(Dataset entries)
______
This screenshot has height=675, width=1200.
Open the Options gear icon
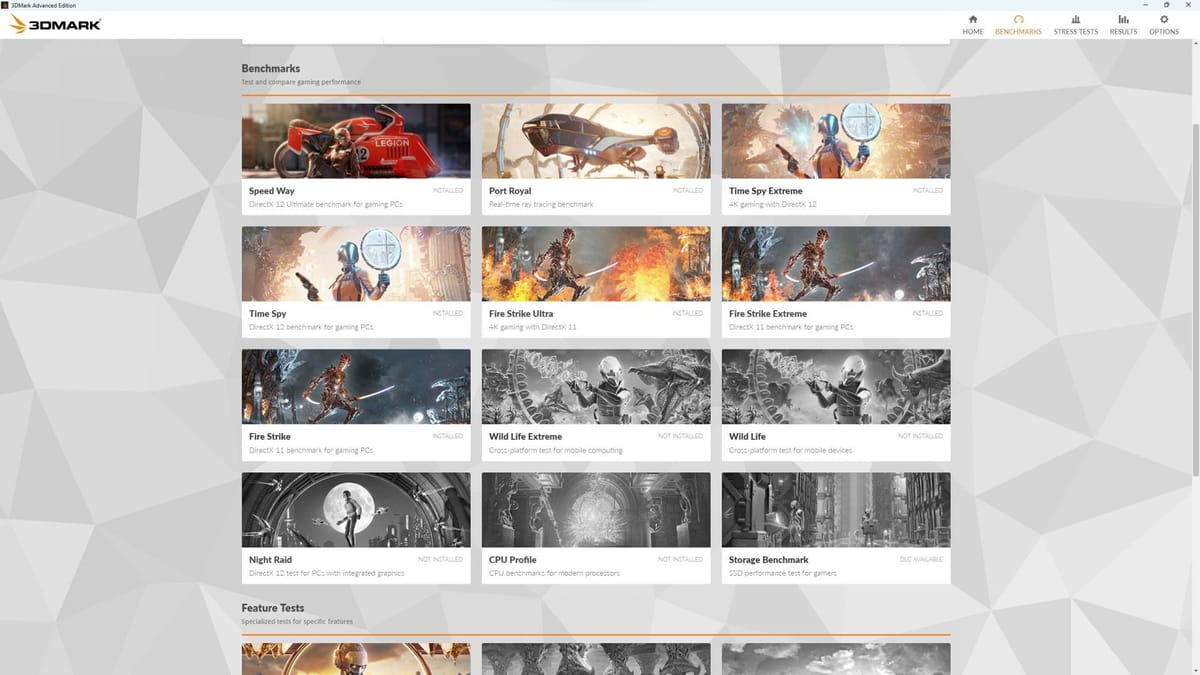coord(1163,19)
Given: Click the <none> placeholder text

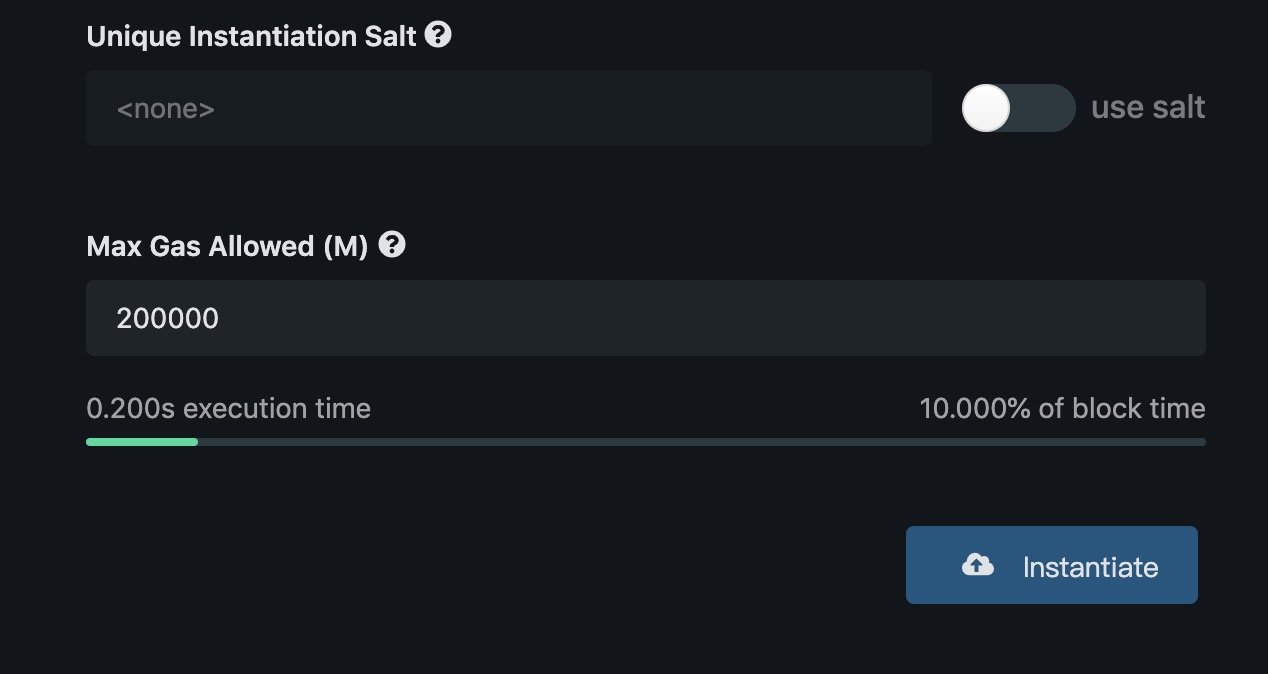Looking at the screenshot, I should coord(165,108).
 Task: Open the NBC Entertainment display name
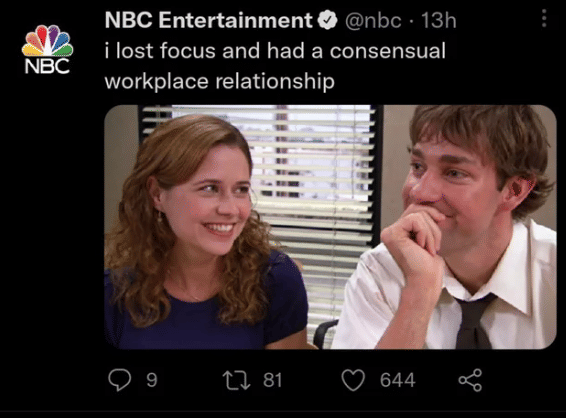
______
(What needs to be done) Exact copy, no pictures: write out all the records above.

(Response to this task)
This screenshot has height=675, width=1200.
Open the Options gear icon
coord(1163,19)
Given: Click the <none> placeholder text

Looking at the screenshot, I should coord(165,108).
 Task: Open the NBC Entertainment display name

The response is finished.